The full backup we just discussed is the foundation of a database protection solution for the DBA. The database engine controls what’s written into the backup file, containing all the database data and log at the time of the backup. However, reading and writing all the data into a file can pose challenges as databases grow. When I present on this topic, I often ask the audience how many people have a database larger than 10TB - about half of the room raises their hand. I then ask how many restore their database to meet their business’s recovery objectives; nearly all those hands go down. Sometimes, I’ll ask how many of you run 24x7 shops, and a full backup impacts your production workloads, usually about 10% of the hands in the room up. Let’s talk about some challenges around running full backups as databases grow.

  • Data Size — A full backup includes all the database data and the active part of the log.

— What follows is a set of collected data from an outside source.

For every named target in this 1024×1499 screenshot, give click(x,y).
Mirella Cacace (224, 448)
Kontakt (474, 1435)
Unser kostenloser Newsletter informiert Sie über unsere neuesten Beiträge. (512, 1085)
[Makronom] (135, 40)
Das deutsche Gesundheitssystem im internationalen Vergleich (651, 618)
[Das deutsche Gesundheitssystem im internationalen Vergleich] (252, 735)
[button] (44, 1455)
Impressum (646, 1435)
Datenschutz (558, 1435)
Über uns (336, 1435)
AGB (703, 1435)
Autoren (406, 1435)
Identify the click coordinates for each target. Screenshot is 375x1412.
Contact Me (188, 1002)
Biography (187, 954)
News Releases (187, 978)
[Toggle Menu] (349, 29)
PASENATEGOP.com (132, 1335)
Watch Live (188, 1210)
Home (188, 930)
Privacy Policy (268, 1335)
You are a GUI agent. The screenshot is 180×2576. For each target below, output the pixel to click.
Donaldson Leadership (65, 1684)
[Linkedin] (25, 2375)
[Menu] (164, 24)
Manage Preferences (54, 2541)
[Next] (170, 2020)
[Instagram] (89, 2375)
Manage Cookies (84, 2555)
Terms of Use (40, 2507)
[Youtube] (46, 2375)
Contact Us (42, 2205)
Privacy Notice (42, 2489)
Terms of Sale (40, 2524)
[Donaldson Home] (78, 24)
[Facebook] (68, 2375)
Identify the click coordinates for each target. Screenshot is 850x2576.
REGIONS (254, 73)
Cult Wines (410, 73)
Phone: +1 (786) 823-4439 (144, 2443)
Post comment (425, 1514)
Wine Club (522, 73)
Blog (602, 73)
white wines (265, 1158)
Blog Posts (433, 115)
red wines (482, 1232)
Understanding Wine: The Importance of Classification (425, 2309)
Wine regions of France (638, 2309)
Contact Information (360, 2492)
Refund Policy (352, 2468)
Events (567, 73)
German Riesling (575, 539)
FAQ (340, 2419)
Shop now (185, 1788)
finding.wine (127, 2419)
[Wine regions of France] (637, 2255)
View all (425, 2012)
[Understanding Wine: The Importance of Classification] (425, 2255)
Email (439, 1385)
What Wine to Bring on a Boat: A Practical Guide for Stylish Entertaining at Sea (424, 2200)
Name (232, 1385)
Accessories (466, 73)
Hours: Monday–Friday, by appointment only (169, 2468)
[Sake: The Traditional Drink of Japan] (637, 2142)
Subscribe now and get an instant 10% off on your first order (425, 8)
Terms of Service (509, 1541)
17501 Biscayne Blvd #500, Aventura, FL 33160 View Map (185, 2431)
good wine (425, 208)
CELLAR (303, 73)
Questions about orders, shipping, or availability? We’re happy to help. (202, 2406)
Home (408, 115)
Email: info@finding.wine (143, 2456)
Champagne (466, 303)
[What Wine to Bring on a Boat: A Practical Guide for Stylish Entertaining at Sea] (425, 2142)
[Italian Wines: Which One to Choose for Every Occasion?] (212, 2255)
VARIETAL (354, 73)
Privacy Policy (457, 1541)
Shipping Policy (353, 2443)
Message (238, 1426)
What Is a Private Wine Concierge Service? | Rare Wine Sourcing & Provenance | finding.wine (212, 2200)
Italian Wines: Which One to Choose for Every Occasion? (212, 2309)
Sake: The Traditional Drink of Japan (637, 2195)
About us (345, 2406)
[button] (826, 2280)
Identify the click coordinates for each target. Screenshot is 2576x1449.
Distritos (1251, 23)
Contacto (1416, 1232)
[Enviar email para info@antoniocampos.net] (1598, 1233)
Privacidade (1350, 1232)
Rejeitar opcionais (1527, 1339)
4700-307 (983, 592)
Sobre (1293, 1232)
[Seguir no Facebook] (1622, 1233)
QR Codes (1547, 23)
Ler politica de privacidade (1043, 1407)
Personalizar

Databases are constantly growing, so the backup size also increases.
  • Time Consuming — As data grows, the time required for backup and restore operations also increases significantly.
  • Resource Pressure — During backup, there’s pressure on the disk subsystem, network interconnects, and system processors, especially if backup compression is used.
  • Workload Impact — Backup operations may impact the user workload as both compete for the same resources.
  • Costs — Designing a backup system for large databases requires dedicated infrastructure, and replicating backup data between primary and disaster recovery sites is challenging and costly due to the need for dedicated networking.
  • Recovery Time Objective (RTO) — The real challenge we’re trying to solve for is meeting your Recovery Time Objective (RTO), which is how quickly databases can be brought back online after a failure. Traditional full backups and restores take time for backup, restore, and data writing, and growing data size and resource competition further complicate the restore process, making it harder to meet recovery objectives defined by the business.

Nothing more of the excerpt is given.